I recall that circa ten years ago, I made a completely uninformed prediction that Amazon would probably move away from its major value being in retailing to being a company that would provide distribution and logistics for other retailers. This hasn’t proven to be entirely true, but it’s definitely partly true. Much of Amazon’s retail business actually loses money, as evidenced by razor-thin margins. AWS is the real cash cow, and most of AWS has absolutely nothing to do with Amazon’s retail business. While Amazon is copying companies like Peak, its core business is not making and selling its own stuff. Its core profit is certainly not making and selling its own stuff. Third party retailers will continue to flock to the platform by virtue of its massive volume, even if a number of them continue to get screwed.

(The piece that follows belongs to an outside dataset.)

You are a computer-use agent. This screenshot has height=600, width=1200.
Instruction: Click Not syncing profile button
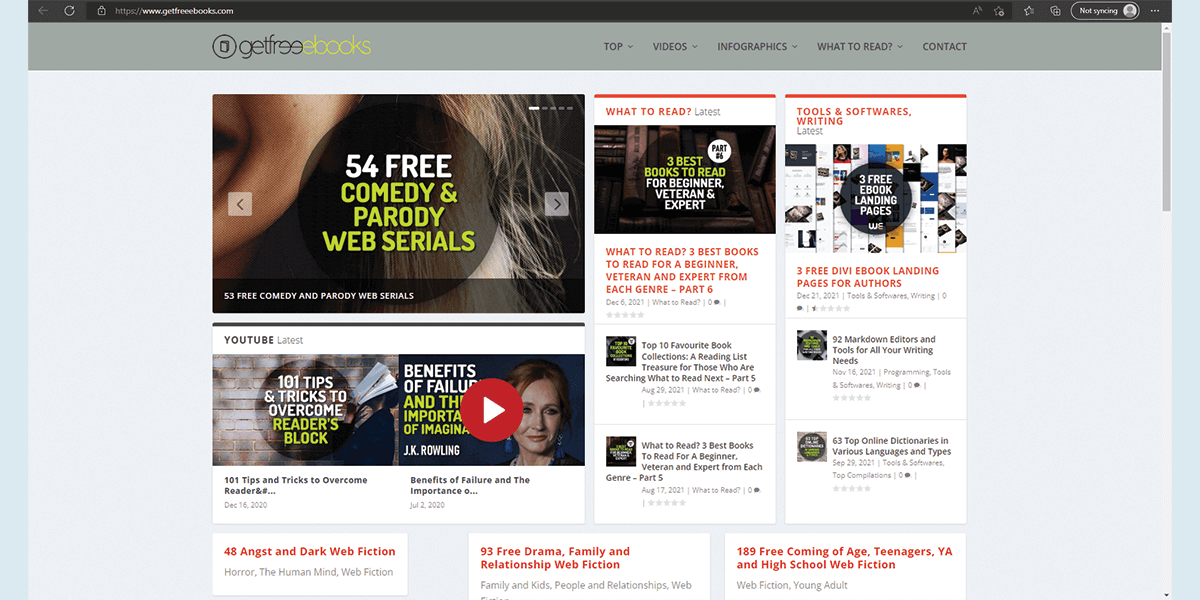click(1104, 11)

An unclear value proposition for a trillion-dollar company
One thing that’s fairly certain from reading hundreds of customer reviews? Amazon’s products vary wildly in terms of quality, whether you’re looking at a well-reviewed, albeit frumpy down vest, or a somewhat ill-fitting polyester sportcoat. It is fairly clear that designers have spent less time thinking about some of these than, say, their Amazon Echo lines, which were, for the most part, small feats of engineering. (Alexa herself is frustratingly dumb– but the sound quality and the continuous fabric on the devices are impressive from design standpoints). So, why does Amazon even bother? Is it market testing? Do they have product designers who are just bored? It’s really not entirely clear what the value proposition is.
Alienating enough suppliers as a platform is a disastrous thing. But if you’ve gotta do it to keep the cash coming, it is what it is, right? Good luck to Peak if they want to take it to court.